Which is good, because that backup camera I mentioned earlier, the one on my fancy new rental? Yeah…. It’s mounted on the tailgate. Which is great! Unless the bed is too short to hold your lumber, and the tailgate is pointed at the ground.

The one and only time I needed to back up that stupid truck, the singular moment when a camera might have been a handy gadget, it was useless. It would have been better if it hadn’t been there are all, considering how distracting it was to have the screen tugging at the edges of my vision while, as I learned to do 23 years ago, someone stood in my rear view and waved me in.

Before this, I already had some strong opinions on people who drive pristine pickups.

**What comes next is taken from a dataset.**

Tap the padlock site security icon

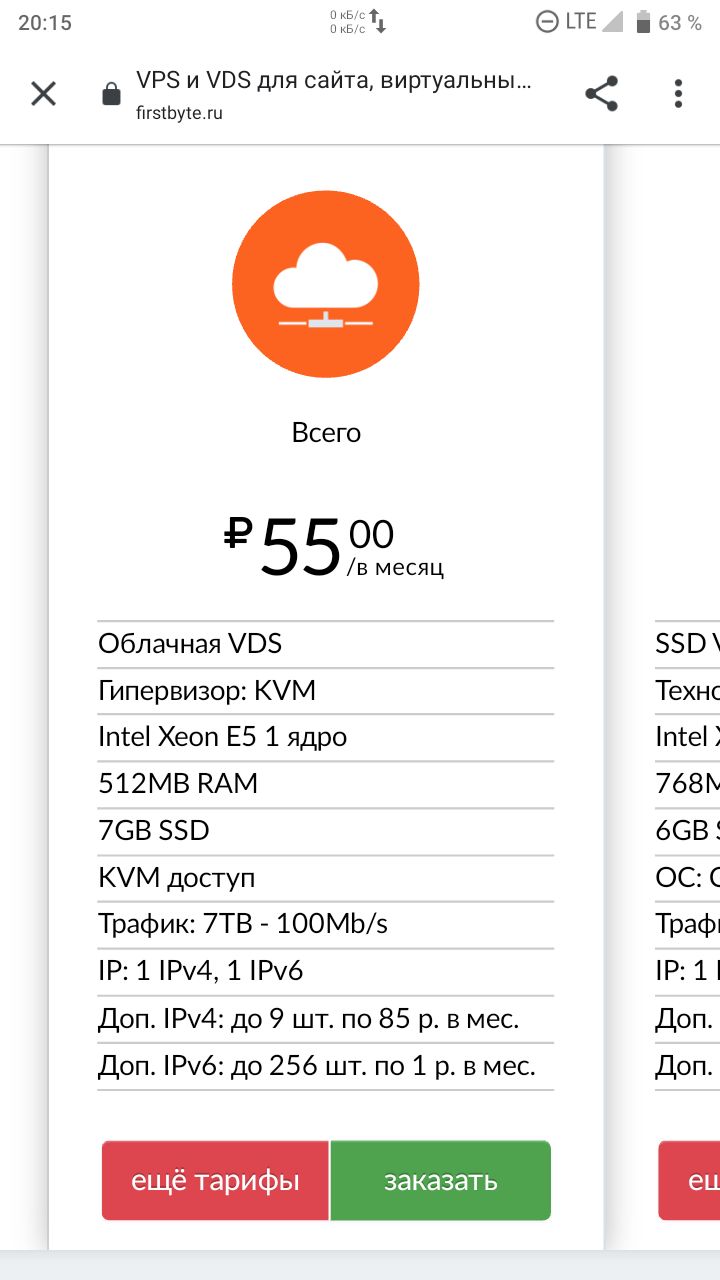[x=111, y=95]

I feel like I’ve been seeing them everywhere: glistening late model 4x4s with lift packages and exhaust pipes in improbable places. My uncle joined the club some years go with a precious baby that runs on batteries as much as fuel, comes with a push start and an app, has every possible climate control and comfort option in the massive cab…. And hauls a boat twice a year. The driver’s hatred for millennials is probably the heaviest cargo it’ll every carry and god forbid it get a scratch.

These people, folks who value the appearance of physical labor, but don’t actually perform any, fall into the same category as people I call “cowboys with no cows.” Posers who adopt the trappings of people who actually work for a living, claiming the music, the style, the stuff, but none of the hardships, annoy me. There’s a reason cowboy boots have a heel. There’s a reason to drive what is essentially a big-ass wheelbarrow. There’s a reason to have a massive and powerful engine. Those reasons outweigh environmental damage, the space they take up, and some discomfort, but without them, these sorts of things are just a big old fuck you to everyone else. And to try to shoehorn a monster truck into a city lifestyle is just plain stupid.

I like hybrid vehicles, they’re better than the alternative. I like climate control, though opening a window is still the OG AC. I like having the means to build and move and shape, which means I like that trucks exist. And honestly, I probably like your truck, because if you’ve met me and you have a truck, you’re probably the kind of person who has it for a reason.

But I’ve been keeping an eye out, since my rental, and fuck me if I don’t see an awful lot of special snowflake pick trucks whose only serious cargo is the driver’s ego. If that one is yours, my friend I can tell you this: I don’t like your truck.